▶ _Task data_
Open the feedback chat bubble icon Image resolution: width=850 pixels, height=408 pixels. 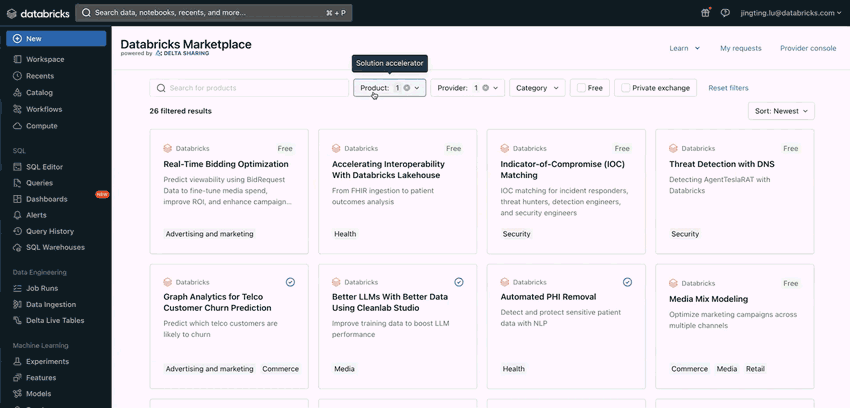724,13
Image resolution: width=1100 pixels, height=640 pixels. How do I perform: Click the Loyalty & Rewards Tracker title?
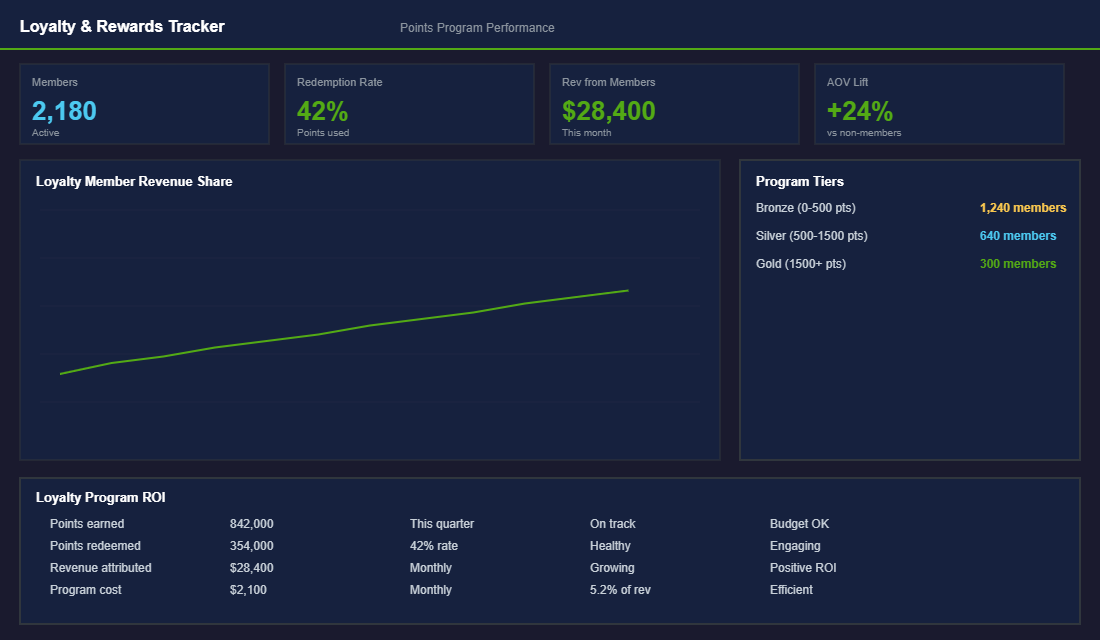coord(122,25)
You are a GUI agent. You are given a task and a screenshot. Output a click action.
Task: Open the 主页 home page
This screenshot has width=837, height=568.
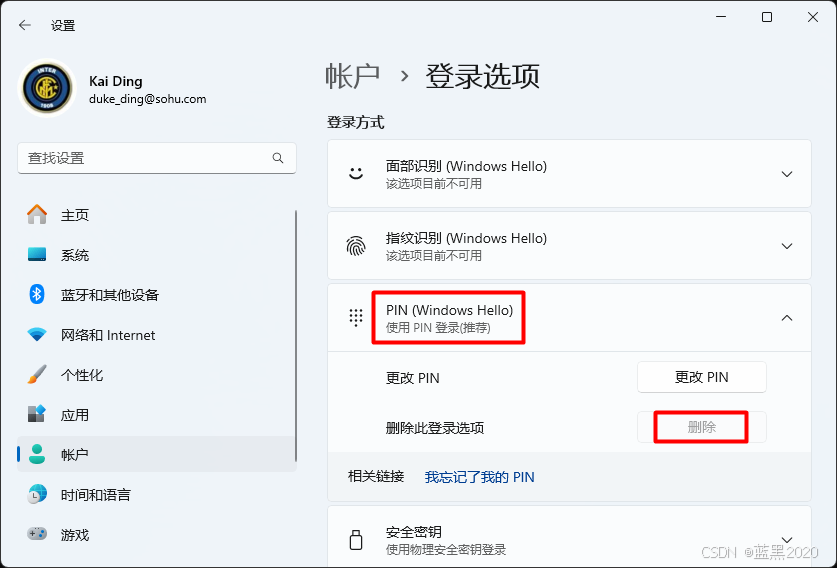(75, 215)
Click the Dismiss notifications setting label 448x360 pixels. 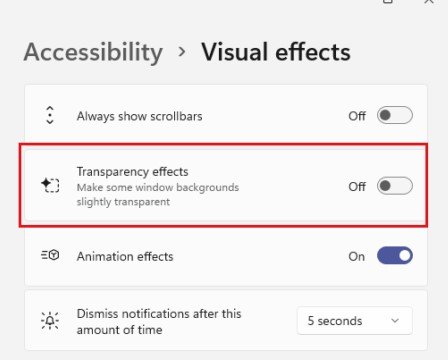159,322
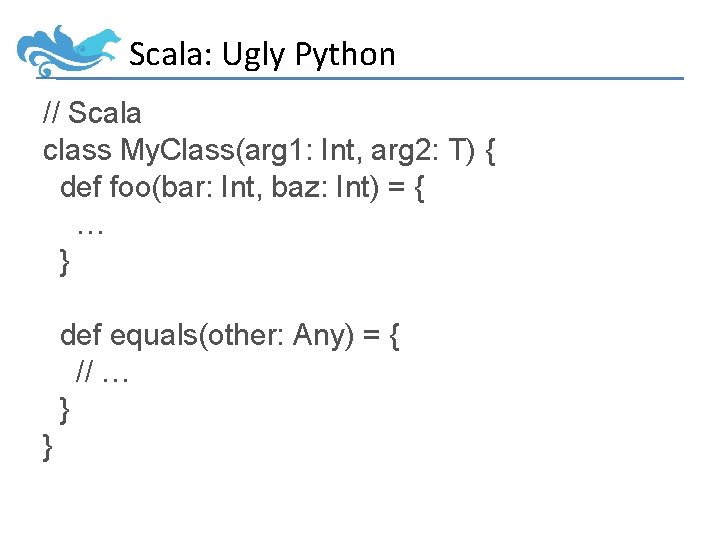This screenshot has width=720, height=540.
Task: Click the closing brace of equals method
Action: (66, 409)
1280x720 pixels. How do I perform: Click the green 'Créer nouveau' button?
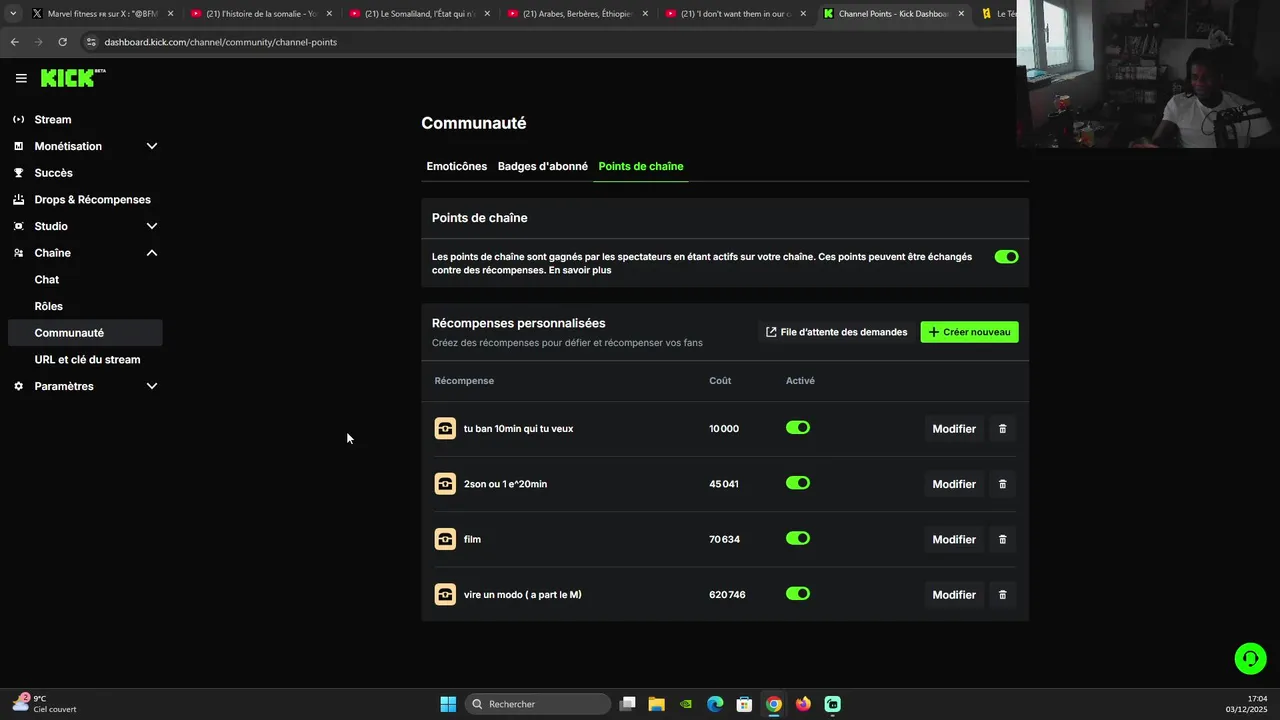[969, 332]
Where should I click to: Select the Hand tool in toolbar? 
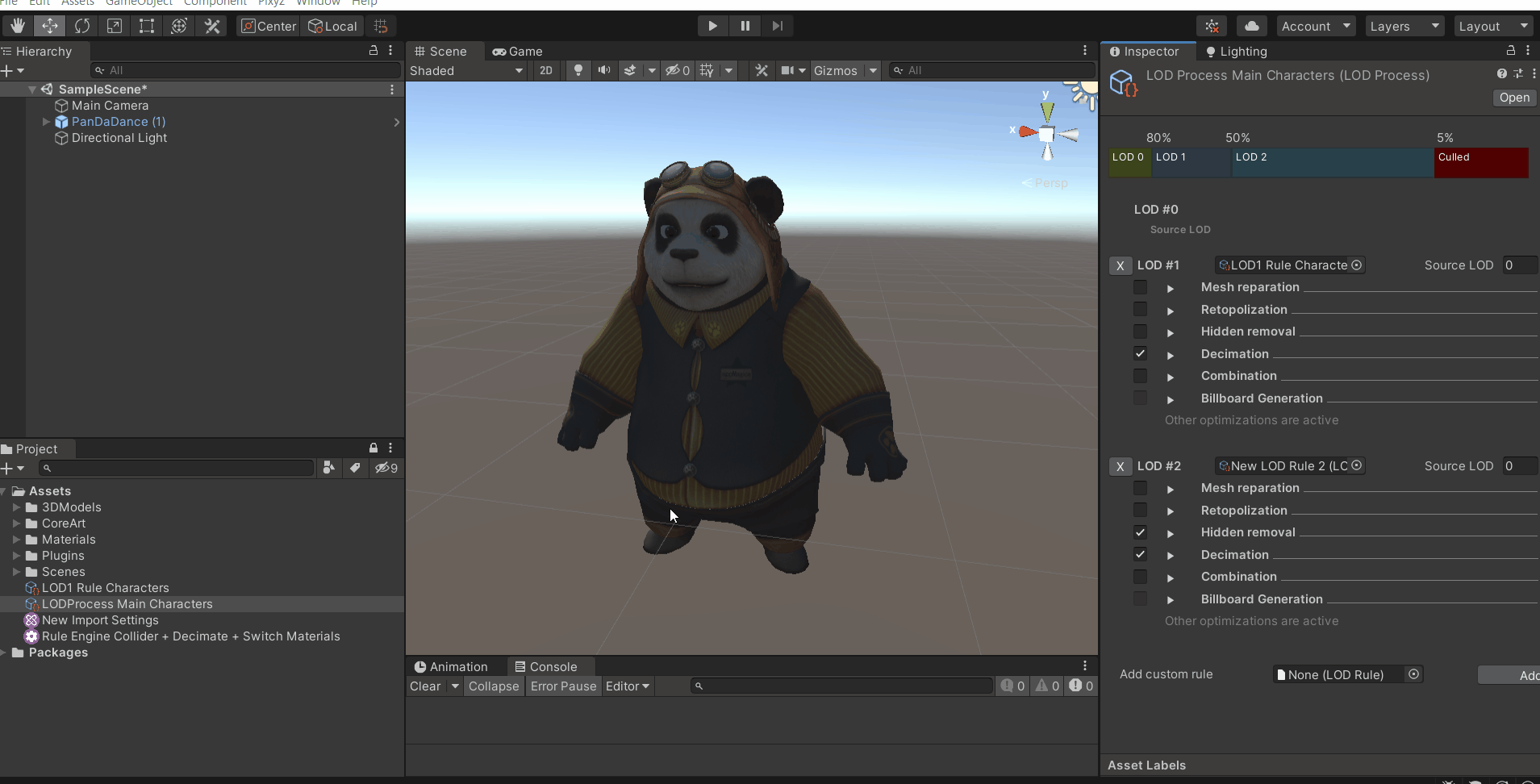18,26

▶ _Directions_
Beginning with the line containing "1280x720 pixels. How" and ending with the last line of the data, output those lines exactly and nothing more. Omit every picture.

▶ _Task response_
1280x720 pixels. How do I perform: Click the green 'Créer nouveau' button?
[969, 332]
Where should I click to: Select the Hand tool in toolbar? 
18,26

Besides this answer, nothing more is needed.